(Brief)
Please collect every line in the rows below that contains the word "dropdown", copying each such line in full. Case counts.

* * *

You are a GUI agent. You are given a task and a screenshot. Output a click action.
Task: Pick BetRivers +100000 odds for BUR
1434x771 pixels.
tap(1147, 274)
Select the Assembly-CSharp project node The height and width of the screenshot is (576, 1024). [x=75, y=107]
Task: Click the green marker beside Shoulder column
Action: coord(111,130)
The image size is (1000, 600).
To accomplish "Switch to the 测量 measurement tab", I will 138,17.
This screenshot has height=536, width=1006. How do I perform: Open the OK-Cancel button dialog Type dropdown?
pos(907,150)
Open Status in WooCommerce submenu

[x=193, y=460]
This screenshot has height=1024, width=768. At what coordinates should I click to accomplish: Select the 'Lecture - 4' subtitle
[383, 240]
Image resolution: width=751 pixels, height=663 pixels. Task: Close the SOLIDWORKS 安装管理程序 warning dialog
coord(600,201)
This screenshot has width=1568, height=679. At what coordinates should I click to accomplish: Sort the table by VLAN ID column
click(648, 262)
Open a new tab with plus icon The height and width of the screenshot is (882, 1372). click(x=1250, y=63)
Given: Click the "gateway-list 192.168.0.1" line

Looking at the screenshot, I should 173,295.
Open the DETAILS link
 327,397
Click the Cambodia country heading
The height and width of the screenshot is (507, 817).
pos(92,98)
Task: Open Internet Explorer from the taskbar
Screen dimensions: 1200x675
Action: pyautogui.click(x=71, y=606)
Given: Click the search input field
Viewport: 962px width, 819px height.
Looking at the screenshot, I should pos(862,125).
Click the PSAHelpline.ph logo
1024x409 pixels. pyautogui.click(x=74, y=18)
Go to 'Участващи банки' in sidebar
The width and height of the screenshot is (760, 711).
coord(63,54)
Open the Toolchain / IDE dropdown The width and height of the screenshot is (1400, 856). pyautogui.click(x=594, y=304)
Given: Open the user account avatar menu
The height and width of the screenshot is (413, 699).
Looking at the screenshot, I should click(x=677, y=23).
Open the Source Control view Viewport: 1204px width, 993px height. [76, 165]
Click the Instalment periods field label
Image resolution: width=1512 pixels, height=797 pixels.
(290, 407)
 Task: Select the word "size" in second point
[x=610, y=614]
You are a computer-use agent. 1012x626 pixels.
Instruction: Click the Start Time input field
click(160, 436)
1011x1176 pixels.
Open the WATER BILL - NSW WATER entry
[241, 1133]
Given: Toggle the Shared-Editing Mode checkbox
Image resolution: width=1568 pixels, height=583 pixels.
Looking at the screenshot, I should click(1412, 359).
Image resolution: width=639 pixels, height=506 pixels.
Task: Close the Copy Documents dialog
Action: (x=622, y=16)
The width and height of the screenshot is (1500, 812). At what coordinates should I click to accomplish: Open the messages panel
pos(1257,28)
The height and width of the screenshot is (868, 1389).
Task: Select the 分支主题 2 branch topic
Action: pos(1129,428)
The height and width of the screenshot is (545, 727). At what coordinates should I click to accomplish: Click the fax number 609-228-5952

* * *

(Answer to this exercise)
This screenshot has height=536, width=1006. How do I perform: Open the OK-Cancel button dialog Type dropdown?
Open the Toolchain / IDE dropdown The width and height of the screenshot is (1400, 856). pyautogui.click(x=594, y=304)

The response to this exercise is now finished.